On Jan. 30, Minnesota Department of Health informed the city that samples indicated higher radium levels than what is allowable in its drinking water.
INVER GROVE HEIGHTS, Minn. — The City of Inver Grove Heights has notified residents that elevated radium levels were detected in its drinking water supply.
On Jan. 30, 2023 Minnesota Department of Health (MDH) informed the city that quarterly samples showed higher radium levels than the state's allowable standards. Test samples revealed the combined radium level was at 6.0 picoCuries per liter (pCi/L), above the allowable level of 5.4 pCi/L.
The U.S. Environmental Protection Agency (EPA) defines radium as "a naturally occurring radioactive metal. Radium is a radionuclide formed by the decay of uranium and thorium in the environment." All isotopes of radium are radioactive, and decay to produce radon gas.
"Although we are all exposed to radium that occurs naturally in our environment, large doses of radium over many years may increase the risk of developing cancer for some people," the city explained in a public notice sent to residents.
That is especially concerning to Kim Mathes, who moved to Inver Grove Heights three years ago.

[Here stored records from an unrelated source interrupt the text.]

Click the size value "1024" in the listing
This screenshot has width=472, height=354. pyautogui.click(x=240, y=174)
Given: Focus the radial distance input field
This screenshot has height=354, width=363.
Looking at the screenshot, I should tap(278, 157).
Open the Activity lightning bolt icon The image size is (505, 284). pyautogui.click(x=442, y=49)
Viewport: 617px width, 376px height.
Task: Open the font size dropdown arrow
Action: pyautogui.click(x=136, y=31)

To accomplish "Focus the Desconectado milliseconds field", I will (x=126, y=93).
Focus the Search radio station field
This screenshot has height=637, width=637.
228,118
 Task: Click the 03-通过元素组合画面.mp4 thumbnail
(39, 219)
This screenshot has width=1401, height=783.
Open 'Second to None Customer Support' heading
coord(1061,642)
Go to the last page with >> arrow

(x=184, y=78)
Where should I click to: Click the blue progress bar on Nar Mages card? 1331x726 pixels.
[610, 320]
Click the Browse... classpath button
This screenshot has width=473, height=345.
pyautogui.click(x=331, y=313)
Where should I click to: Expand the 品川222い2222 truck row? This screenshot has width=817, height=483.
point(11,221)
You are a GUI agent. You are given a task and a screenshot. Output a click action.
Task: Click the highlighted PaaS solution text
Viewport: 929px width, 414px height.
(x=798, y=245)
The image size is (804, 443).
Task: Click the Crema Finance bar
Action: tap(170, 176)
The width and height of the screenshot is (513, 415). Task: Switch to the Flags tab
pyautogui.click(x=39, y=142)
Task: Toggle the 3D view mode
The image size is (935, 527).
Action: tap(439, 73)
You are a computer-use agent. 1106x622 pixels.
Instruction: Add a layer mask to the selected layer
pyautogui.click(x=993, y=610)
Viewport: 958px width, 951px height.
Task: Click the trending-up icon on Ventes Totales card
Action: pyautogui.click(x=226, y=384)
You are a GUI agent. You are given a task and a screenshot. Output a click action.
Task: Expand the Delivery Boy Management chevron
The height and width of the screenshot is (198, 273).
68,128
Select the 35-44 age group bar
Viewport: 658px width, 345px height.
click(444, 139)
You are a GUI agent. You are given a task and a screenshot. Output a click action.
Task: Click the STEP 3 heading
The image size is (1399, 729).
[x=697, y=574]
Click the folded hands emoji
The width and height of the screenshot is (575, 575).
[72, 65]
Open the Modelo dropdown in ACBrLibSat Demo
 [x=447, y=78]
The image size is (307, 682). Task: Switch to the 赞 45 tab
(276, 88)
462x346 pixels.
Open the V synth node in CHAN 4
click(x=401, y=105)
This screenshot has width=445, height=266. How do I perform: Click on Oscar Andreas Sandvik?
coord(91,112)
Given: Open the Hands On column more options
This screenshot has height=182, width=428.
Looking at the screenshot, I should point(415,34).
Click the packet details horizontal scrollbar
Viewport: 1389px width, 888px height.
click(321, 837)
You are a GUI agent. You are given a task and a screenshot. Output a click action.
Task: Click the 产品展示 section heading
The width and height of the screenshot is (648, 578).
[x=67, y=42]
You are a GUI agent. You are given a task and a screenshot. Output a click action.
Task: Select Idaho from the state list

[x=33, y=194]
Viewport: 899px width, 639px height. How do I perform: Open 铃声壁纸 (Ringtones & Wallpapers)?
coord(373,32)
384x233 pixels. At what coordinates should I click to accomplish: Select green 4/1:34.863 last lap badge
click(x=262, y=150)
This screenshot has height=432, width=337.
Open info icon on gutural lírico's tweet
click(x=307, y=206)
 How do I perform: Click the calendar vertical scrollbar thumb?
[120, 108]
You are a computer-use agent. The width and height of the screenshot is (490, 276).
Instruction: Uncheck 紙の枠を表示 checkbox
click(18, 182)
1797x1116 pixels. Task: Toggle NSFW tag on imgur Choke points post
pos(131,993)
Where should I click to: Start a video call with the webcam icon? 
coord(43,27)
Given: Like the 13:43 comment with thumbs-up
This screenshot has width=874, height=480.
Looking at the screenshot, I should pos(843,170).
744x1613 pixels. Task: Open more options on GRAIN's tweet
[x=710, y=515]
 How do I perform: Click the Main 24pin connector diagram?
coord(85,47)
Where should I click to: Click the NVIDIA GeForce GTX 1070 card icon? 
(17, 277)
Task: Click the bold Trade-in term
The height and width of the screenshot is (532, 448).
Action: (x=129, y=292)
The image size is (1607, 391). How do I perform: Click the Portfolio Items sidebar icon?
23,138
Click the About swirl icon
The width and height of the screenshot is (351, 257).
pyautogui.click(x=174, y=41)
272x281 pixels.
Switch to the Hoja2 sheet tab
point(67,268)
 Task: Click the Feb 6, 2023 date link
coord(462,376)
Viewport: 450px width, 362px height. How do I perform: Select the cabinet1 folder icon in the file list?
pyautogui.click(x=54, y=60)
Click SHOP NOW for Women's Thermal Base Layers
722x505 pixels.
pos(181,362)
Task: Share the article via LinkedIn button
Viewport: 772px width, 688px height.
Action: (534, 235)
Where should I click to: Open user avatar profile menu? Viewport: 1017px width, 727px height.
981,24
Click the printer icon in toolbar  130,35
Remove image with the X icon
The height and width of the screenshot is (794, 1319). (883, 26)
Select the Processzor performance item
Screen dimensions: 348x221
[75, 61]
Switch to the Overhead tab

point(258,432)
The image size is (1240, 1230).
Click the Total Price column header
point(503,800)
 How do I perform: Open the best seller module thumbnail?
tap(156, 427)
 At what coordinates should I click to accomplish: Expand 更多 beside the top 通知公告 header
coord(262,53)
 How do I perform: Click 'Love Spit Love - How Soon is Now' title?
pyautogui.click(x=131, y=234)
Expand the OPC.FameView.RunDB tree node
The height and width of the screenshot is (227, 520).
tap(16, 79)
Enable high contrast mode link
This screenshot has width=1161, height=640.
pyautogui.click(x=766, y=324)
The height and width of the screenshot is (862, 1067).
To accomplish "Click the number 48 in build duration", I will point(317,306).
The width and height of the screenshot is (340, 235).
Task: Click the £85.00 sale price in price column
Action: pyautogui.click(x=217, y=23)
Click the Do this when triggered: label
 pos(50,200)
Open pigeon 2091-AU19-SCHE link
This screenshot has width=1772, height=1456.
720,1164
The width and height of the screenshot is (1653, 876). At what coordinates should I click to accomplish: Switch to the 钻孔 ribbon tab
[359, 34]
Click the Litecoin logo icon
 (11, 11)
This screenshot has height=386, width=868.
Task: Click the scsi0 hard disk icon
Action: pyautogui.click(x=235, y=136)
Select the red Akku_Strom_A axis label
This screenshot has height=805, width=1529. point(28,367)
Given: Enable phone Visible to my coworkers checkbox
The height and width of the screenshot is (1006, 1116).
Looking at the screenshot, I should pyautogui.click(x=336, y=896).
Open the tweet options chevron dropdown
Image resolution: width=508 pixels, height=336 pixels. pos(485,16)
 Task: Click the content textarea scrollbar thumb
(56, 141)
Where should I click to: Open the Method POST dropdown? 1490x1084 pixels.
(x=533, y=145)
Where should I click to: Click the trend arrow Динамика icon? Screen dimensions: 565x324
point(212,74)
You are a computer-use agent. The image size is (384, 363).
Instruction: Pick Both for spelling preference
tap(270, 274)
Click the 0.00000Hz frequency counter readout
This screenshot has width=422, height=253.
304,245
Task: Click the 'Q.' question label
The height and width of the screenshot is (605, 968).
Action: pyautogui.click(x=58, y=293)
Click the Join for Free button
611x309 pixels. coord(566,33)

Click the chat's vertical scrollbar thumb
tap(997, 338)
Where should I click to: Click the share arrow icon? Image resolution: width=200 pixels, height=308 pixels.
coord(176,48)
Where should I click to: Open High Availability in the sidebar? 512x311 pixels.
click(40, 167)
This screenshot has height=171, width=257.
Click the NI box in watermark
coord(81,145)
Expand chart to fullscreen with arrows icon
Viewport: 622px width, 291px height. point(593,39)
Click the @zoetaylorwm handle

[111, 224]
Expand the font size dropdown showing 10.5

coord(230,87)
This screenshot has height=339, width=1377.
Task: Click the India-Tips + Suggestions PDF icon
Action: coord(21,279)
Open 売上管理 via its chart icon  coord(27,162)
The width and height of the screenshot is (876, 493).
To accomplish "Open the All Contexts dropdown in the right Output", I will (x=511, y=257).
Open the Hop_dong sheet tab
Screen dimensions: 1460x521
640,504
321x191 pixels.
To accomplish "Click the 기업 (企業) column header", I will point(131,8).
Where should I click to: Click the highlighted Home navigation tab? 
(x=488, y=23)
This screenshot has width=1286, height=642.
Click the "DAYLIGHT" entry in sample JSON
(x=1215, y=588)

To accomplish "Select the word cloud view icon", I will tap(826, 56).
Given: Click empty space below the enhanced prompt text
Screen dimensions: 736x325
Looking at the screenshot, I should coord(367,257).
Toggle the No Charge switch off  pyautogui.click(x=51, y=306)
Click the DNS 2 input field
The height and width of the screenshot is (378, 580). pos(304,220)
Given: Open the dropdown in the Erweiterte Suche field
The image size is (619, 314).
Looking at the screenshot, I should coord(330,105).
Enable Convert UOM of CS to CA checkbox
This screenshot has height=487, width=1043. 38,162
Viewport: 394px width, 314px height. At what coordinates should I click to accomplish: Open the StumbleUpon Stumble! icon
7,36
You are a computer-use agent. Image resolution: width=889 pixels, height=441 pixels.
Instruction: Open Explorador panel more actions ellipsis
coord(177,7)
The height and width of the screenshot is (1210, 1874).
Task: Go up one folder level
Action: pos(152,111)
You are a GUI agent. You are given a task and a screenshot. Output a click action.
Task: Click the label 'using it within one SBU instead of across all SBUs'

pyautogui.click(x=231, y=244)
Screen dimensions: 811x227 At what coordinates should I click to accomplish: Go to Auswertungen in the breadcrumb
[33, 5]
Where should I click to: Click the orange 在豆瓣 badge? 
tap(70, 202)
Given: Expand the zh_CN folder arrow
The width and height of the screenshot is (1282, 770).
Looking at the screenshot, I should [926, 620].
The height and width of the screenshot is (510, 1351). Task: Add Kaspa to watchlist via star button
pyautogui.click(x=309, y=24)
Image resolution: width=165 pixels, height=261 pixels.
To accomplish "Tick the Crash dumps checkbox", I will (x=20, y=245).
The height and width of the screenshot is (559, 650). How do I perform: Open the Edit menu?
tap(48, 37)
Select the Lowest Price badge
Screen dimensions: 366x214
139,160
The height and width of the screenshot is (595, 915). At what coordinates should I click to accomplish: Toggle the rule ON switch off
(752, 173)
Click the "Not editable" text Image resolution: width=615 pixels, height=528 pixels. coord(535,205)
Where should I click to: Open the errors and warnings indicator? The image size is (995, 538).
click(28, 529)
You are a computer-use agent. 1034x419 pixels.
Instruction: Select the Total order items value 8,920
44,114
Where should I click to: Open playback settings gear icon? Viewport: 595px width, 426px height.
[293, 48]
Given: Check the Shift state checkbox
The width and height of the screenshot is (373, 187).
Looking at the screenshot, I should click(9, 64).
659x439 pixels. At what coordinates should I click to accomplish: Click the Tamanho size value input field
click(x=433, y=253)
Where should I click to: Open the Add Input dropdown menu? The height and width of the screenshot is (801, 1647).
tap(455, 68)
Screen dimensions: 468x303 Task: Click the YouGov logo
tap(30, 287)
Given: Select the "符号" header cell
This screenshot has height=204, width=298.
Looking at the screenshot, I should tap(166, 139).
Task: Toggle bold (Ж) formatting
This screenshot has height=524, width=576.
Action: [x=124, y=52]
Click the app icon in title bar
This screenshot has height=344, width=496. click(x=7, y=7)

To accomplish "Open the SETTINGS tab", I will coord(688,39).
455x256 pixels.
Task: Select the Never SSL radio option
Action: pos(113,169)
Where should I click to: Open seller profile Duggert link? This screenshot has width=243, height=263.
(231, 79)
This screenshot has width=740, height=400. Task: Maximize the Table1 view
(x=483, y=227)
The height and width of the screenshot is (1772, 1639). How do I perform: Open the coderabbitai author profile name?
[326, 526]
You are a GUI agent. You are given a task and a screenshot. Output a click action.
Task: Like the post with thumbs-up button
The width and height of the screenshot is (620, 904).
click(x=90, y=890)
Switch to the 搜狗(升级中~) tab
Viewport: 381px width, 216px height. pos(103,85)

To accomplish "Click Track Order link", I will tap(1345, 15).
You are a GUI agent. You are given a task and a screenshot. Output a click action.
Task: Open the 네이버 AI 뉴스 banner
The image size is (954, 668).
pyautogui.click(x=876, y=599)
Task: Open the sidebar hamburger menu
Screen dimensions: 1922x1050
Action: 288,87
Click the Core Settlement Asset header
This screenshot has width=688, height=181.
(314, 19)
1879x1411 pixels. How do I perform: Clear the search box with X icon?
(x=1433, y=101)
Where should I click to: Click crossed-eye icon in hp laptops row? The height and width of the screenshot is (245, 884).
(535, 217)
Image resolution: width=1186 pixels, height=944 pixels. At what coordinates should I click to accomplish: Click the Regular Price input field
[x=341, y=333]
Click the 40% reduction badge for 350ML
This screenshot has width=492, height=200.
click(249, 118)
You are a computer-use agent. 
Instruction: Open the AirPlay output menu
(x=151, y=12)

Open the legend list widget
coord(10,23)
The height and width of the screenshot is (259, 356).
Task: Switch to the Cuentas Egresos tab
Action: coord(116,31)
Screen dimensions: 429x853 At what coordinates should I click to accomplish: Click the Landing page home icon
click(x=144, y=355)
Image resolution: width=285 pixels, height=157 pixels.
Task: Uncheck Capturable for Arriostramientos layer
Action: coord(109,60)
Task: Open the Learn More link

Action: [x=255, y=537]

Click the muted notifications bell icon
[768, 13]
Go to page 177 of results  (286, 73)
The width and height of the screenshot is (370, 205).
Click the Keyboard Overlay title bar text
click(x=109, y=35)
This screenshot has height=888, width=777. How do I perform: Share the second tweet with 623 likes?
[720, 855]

"The most concerning would be that radium does cause lung cancer and bone cancer," said Mathes who has several health problems. "I think the older you get the more health conditions you have and when you first read that it’s kind of a shock."
The notice says city utilities staff have taken steps to combat the higher-than-allowable levels, including "modified pumping and chemical treatment techniques" in the city's water treatment plant in order to bring the radium levels down. Water testing frequency has also been increased.
"This really is a single source thing which really does help us target our treatment efforts," said Public Works Director Brian Connolly. "We feel really confident about what we’re doing."
Sand filters are said to be the most effective way to remove radium from water but the city's filers are older and less effective than when new. They are due to be replaced in a project scheduled for 2024.
Inver Grove Heights officials emphasize that this is not an emergency situation, and are advising residents to continue using the drinking water as normal. Those with health concerns are advised to speak with their healthcare professional on how to proceed.
"It is my responsibility, and the staff here at City Hall, to build that confidence and that trust in us and we recognize it is difficult," said Connolly.
Residents with questions or concerns about their home water treatment systems should contact their systems manufacturer.
"Residents might want to make a change themselves," said Mathes. "All the cooking and baking I do, I feel like I may have just poisoned people on my floor."